Declining enrollment at an innovative satellite program of UNC’s pharmacy school has led to the program’s suspension.

The Elizabeth City State University branch of UNC’s Eshelman School of Pharmacy has seen low numbers of applicants in recent years. UNC System President Thomas Ross ’75 (JD) suspended the program in February.

Dean Robert Blouin addressed the suspension in a statement:

“President Ross underscored that this is not a permanent closure of the program. Instead, we have been asked to suspend new admissions at that location and work with ECSU to improve on areas found to need special attention and to strengthen the student pipeline to the program while enhancing recruitment efforts.”

The ECSU program will not accept new applications for the indefinite future. It originally sought to maintain an enrollment of 15 students with a plan to expand to 32 but never reached the goal, with 14 in the first year, dropping to 11 in the 2007-08 academic year and to seven in 2010-11 before climbing to 12 last year.

Launched in 2005, the UNC/ECSU Doctor of Pharmacy Partnership Program offers students at Elizabeth City State the resources to pursue a doctorate in pharmaceutical medicine. In addition to in-class instruction from ECSU faculty, students in the program receive videoconference instruction from UNC pharmacists and complete field work in the N.C. Area Health Education Centers.

The suspension comes three years after the opening of its new 52,500-square-foot facility on the ECSU campus.

### [Collected data entries]
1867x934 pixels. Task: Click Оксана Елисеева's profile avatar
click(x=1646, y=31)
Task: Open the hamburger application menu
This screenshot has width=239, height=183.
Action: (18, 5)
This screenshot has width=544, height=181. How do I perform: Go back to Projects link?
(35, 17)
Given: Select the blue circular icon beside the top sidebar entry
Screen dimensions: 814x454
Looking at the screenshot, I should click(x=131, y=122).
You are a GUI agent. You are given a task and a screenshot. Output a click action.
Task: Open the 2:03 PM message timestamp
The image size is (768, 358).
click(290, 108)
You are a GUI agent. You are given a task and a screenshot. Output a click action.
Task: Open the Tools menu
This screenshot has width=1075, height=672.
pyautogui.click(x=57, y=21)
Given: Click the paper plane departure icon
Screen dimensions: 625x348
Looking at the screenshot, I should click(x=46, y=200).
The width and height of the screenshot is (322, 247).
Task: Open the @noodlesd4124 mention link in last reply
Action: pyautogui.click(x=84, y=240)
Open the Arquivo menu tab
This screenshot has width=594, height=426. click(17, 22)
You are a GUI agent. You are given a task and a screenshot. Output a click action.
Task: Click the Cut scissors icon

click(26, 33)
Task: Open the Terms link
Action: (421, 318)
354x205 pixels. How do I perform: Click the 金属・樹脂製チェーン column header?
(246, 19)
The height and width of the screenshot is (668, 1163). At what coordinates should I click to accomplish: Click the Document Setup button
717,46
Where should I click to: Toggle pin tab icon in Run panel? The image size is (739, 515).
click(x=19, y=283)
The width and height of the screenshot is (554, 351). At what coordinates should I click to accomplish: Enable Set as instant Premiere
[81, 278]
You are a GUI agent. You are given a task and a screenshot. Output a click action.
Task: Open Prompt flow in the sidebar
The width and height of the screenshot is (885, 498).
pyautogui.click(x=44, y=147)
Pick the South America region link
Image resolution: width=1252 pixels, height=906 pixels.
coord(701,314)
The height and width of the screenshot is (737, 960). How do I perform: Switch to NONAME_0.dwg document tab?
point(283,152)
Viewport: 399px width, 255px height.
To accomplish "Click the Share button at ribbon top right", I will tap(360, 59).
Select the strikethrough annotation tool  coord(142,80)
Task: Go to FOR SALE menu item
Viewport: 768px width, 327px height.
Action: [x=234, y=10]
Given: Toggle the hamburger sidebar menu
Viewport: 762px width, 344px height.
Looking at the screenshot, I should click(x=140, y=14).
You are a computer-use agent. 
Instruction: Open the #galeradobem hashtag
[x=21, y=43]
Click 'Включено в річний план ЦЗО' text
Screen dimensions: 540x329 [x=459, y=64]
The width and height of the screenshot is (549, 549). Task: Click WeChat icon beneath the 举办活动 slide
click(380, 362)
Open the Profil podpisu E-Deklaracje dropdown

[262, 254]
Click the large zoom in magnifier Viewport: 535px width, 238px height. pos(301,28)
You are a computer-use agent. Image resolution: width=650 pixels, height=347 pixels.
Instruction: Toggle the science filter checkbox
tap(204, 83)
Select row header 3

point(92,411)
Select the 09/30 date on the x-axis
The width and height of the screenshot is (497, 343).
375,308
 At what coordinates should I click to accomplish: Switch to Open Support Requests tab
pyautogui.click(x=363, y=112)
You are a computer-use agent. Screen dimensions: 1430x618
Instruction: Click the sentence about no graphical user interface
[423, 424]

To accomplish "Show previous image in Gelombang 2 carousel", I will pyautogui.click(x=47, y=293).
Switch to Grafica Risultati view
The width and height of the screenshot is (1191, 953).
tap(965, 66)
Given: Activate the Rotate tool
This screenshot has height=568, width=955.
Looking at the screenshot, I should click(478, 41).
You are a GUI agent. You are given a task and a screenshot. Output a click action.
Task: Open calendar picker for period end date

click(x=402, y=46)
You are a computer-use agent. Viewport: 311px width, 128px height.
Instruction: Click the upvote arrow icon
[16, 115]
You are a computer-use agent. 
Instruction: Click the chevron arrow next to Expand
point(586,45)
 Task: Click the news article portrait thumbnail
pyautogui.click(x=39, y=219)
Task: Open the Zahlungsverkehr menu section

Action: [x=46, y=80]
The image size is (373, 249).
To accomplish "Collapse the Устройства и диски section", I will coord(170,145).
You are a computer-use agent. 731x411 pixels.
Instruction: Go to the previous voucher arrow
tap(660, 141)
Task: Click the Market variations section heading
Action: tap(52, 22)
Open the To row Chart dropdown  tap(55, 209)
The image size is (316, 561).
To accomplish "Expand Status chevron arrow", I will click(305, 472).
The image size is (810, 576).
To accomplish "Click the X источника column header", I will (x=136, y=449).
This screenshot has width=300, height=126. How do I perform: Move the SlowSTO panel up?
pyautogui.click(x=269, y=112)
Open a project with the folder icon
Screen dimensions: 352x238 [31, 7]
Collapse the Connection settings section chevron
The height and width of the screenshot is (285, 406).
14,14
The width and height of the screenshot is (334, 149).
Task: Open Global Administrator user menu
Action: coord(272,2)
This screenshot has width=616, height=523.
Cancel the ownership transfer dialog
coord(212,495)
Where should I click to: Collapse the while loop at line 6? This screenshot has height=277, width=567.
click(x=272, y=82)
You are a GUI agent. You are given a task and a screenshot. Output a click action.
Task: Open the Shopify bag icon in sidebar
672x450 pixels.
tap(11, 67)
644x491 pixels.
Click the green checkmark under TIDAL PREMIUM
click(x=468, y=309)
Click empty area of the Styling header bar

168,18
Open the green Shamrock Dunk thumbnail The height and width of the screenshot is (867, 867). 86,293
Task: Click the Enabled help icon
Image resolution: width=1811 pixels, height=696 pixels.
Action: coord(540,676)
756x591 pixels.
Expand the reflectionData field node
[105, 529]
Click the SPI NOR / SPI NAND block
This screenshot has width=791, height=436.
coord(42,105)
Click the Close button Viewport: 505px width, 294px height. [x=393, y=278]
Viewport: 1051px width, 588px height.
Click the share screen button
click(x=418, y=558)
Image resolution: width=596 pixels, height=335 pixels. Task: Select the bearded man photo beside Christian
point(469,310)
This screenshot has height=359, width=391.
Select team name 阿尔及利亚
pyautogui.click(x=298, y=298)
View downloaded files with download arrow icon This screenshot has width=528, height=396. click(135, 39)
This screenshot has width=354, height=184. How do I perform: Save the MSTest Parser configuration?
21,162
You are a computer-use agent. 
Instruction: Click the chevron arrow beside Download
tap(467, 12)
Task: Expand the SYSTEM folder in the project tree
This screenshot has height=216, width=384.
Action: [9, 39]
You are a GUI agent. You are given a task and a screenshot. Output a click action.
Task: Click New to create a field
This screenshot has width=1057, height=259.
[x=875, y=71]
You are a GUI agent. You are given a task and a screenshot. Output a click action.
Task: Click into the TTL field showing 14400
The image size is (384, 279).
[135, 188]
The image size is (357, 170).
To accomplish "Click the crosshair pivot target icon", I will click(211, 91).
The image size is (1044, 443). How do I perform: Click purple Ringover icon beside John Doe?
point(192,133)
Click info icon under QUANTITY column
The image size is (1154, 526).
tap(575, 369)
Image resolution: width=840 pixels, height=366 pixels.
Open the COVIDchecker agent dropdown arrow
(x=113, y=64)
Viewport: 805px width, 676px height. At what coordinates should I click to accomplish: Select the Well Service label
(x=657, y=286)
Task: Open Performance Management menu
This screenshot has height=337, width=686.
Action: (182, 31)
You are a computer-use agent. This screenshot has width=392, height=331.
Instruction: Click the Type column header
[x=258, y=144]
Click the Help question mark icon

### [To do]
Continue the article about the suspended ECSU pharmacy program, picking up after its final sentence.

### [Expected answer]
A goal of the program was to increase the number of pharmacists in rural or underserved parts of the state, especially in northeastern North Carolina. The school launched another such program at UNC-Asheville in 2010 to address a shortage of pharmacists in the western regions of the state. The Asheville program will remain open following the Elizabeth City State suspension.

“This decision in no way affects our satellite campus in Asheville,” said David Etchison ’93, director of communications.

In the March 29 edition of his newsletter, Blouin said officials at Carolina and Elizabeth City State have worked to improve the program since the suspension. In addition to hiring a student services specialist in February, the school is establishing a simplified tuition payment system and semester residencies for Elizabeth City State students at Chapel Hill.

Blouin stressed that the focus is to improve the suspended program and said he planned to keep the communities of both campuses updated on the progress.